Dans plusieurs secteurs, les investisseurs qui regardent les chiffres constatent que de nombreuses sociétés européennes ont aujourd’hui des valorisations semblables à celles de 2008-2009, au pire moment de la crise financière (c’est le cas de plusieurs sociétés que nous avons en portefeuille). Il faut rappeler que le système financier mondial était alors au bord de l’effondrement, l’économie était à l’arrêt et le risque d’une nouvelle « Grande Dépression » était palpable.
Il n’y a rien de tout cela aujourd’hui. Il n’y a pas de récession et les banques centrales ont enclenché un cycle de baisse des taux. Le système financier, mieux capitalisé et mieux régulé, est beaucoup plus sain. Il n’y a donc pas de raison objective pour justifier des valorisations aussi dépréciées durablement.

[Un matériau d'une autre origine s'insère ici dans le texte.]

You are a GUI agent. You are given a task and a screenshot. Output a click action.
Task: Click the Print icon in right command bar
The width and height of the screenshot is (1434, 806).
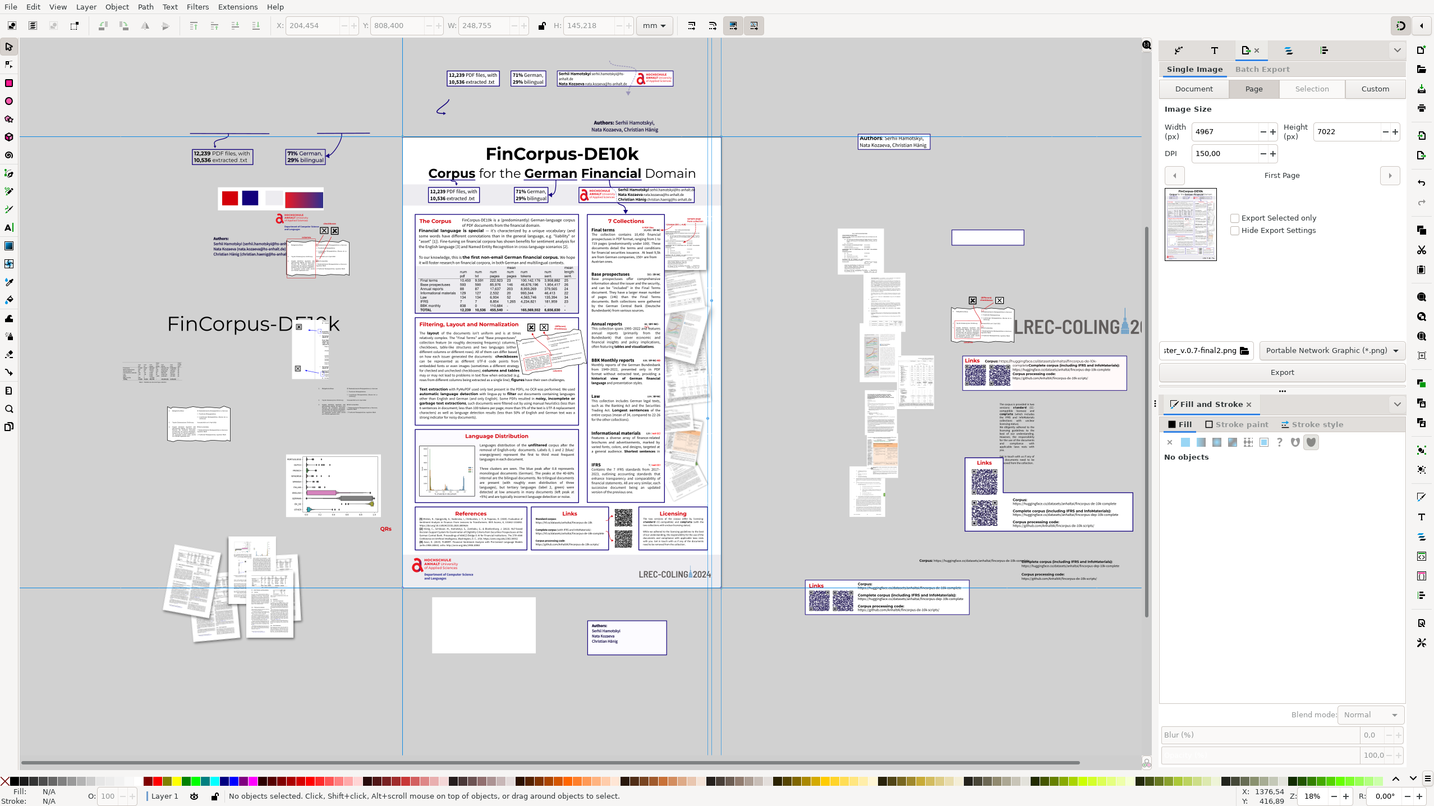tap(1421, 108)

Mieux, l’échantillon des sociétés dont les valorisations sont très attractives en Europe s’élargit. Il y a deux ans, cet échantillon regroupait principalement des valeurs cycliques et financières. Aujourd’hui, il inclut en plus des métiers plus défensifs et plus résilients dans la santé ou dans les biens de consommation courante. C’est ce qui nous a permis, cette année, de grossir notre poche de métiers résilients en augmentant le nombre de sociétés qui remplissent nos critères de qualité et de prix (ex. Philips, Heineken, Reckitt, Puig, Sandoz, Carlsberg)
Cela est très bien résumé par les deux graphes ci-dessous qui montrent que, au même moment, la qualité de nos investissements en portefeuille est au plus haut depuis 5 ans et leur valorisation est au plus bas. Il n’est pas rare de voir des bonnes entreprises et il n’est pas rare de voir des valorisations attractives mais il est beaucoup plus rare de voir des bonnes entreprises à des valorisations attractives, c’est pourtant ce que nous avons en ce moment.

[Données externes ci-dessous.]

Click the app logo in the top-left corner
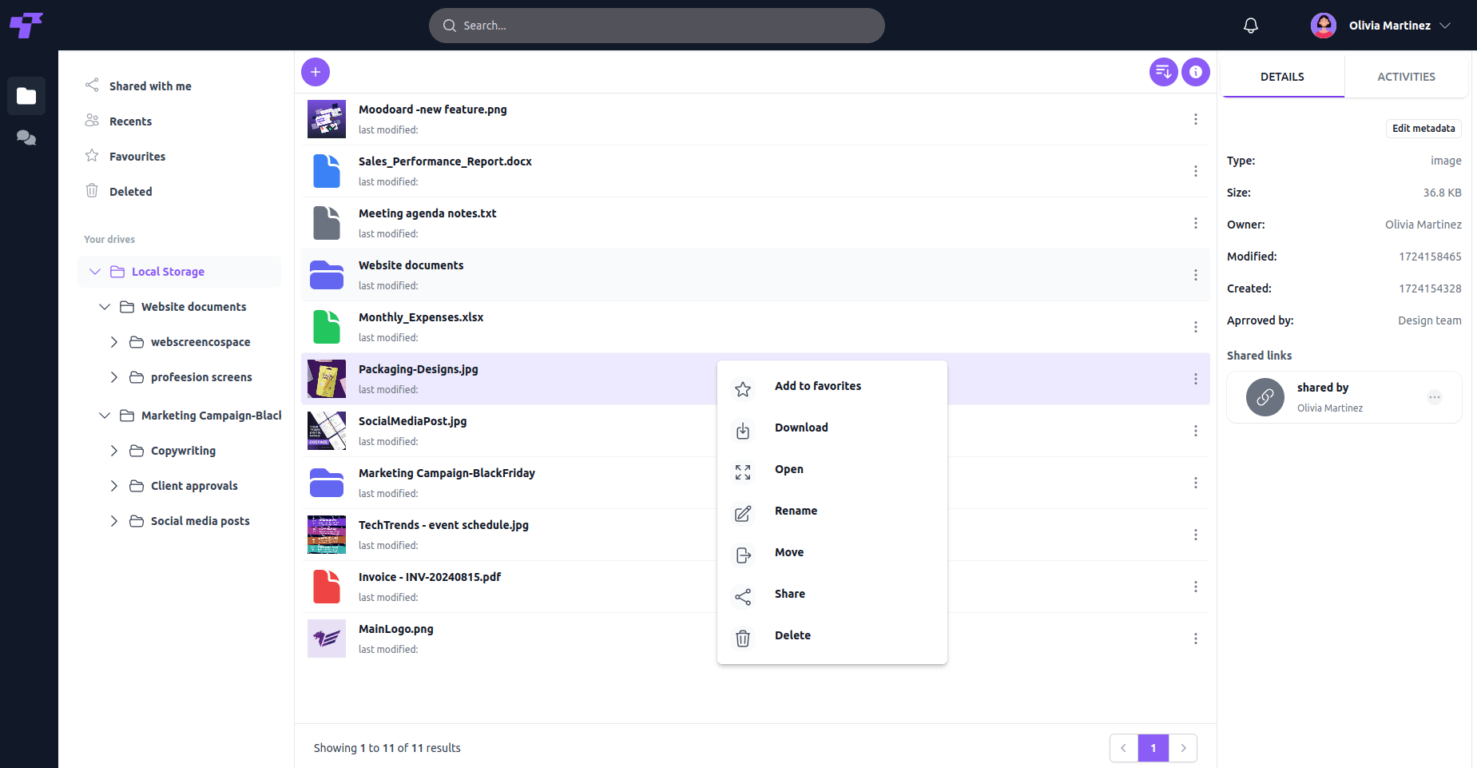The image size is (1477, 768). (x=26, y=25)
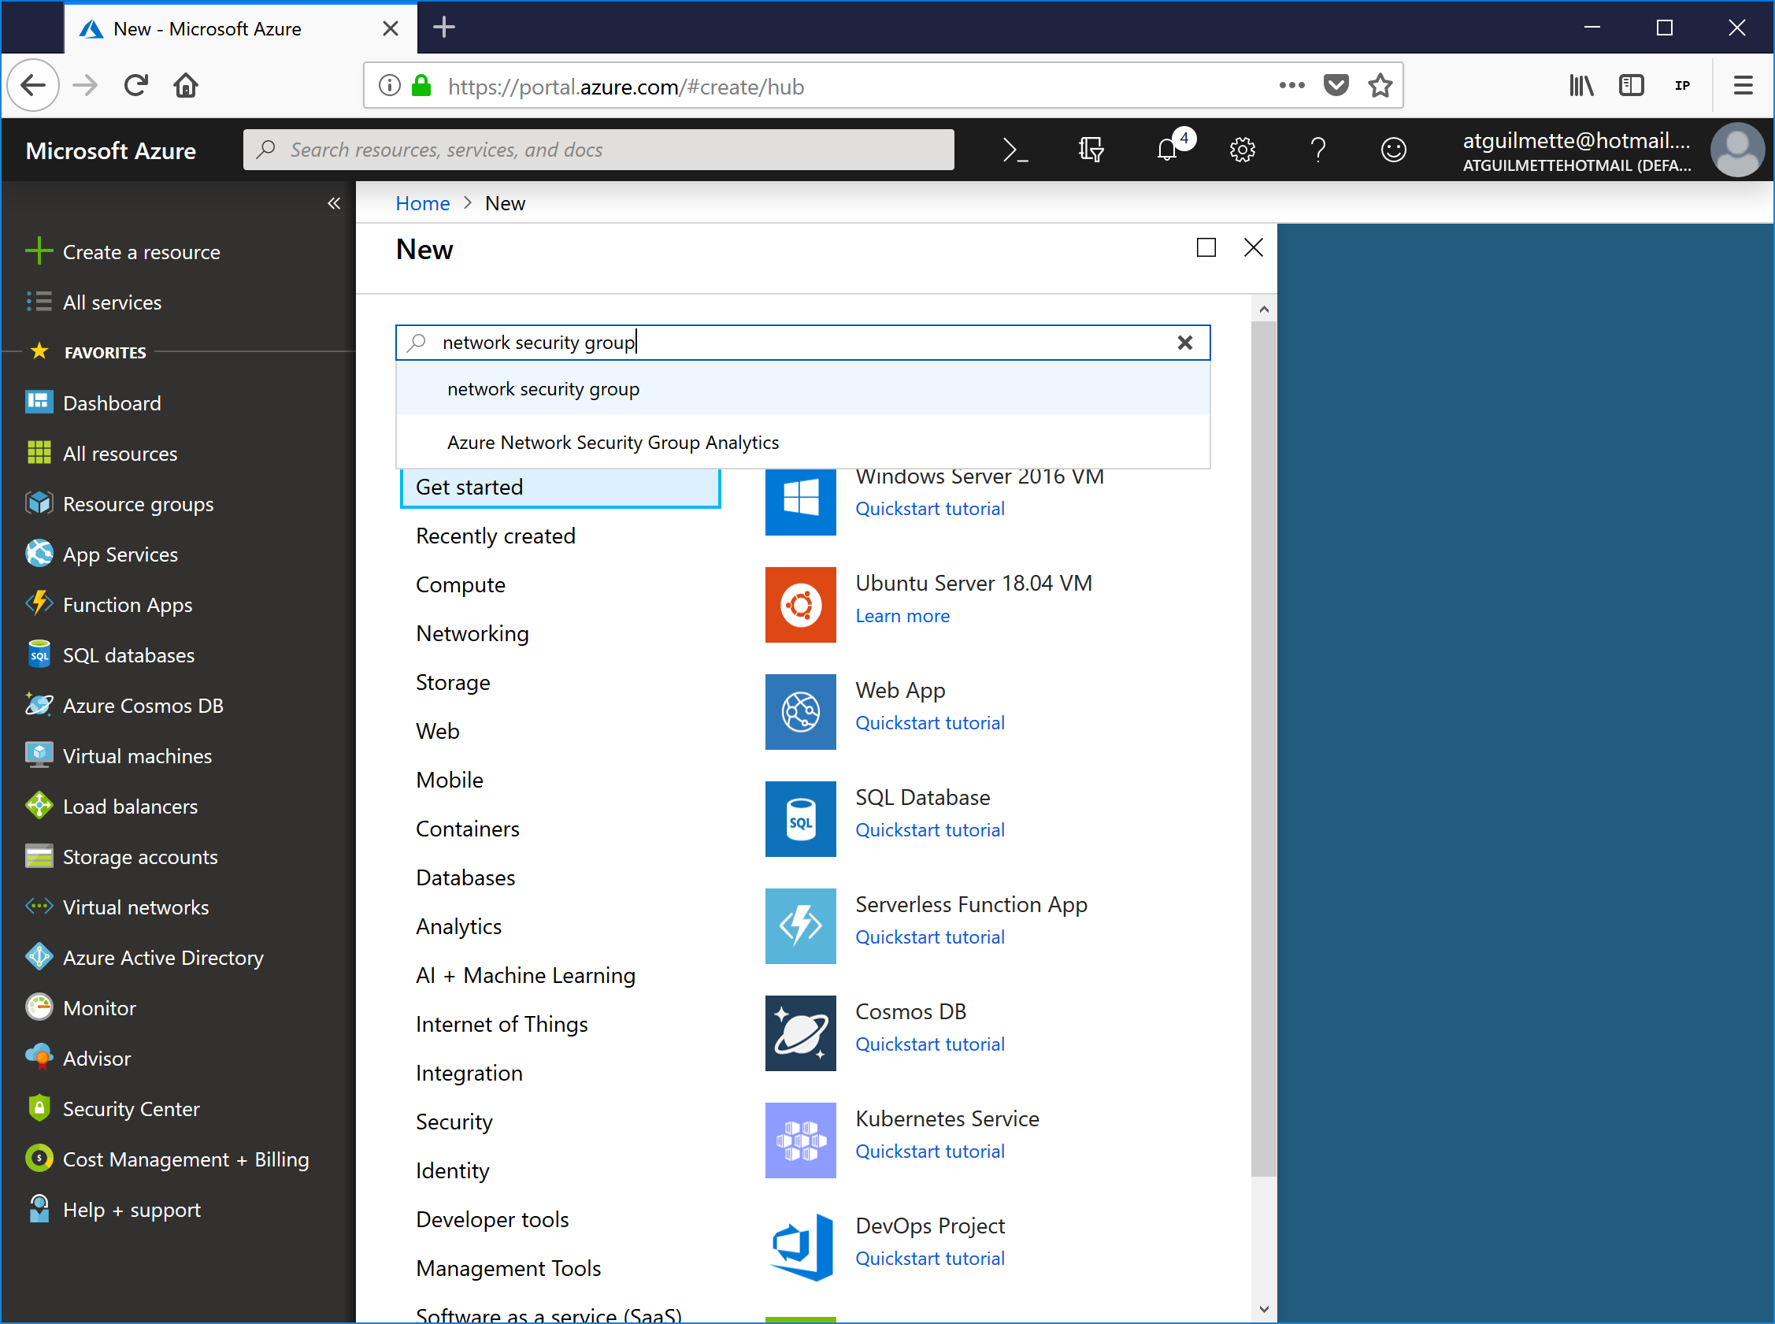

Paradoxalement, le désamour pour l’Europe nous affecte à court terme mais prépare le terrain des futures performances en nous permettant d’acheter à des prix attractifs. Quelles que soient les classes d’actifs et les périodes historiques, c’est toujours le pessimisme généralisé qui a créé les meilleures conditions pour investir.
A ce titre, nous avons récemment créé BDL Entrepreneurs, un fonds dédié à nos investissements dans les sociétés européennes midcap. La situation actuelle nous rappelle celle de 2008 quand nous avions créé BDL Convictions pour profiter des opportunités de valorisation, souvent historiques, sur de nombreuses entreprises européennes. BDL Convictions a ensuite progressé de 8.6% par an et a fait 100% de mieux que le Stoxx 600* sur les 15 ans qui ont suivi. Espérons que BDL Entrepreneurs connaîtra un succès identique.
A court terme, le marché se nourrit d’émotionnel, à moyen terme il privilégie le rationnel. Le pessimisme européen ambiant nous offre des entreprises de qualité au bon prix et nous en profitons. Car n’oublions pas que la vérité d’aujourd’hui est rarement celle de demain et 2025 pourrait nous offrir son lot de bonnes nouvelles. Gardons à l’esprit que les taux baissent, les salaires réels restent en croissance, certains secteurs anticipent une reprise (construction, immobilier), la croissance des volumes de prêts repart, l’environnement politique a des chances de s’améliorer ou au moins de ne plus se dégrader (Allemagne, France), les menaces tarifaires de Donald Trump seront probablement atténuées et la situation géopolitique pourrait s’améliorer (paix en Ukraine ?).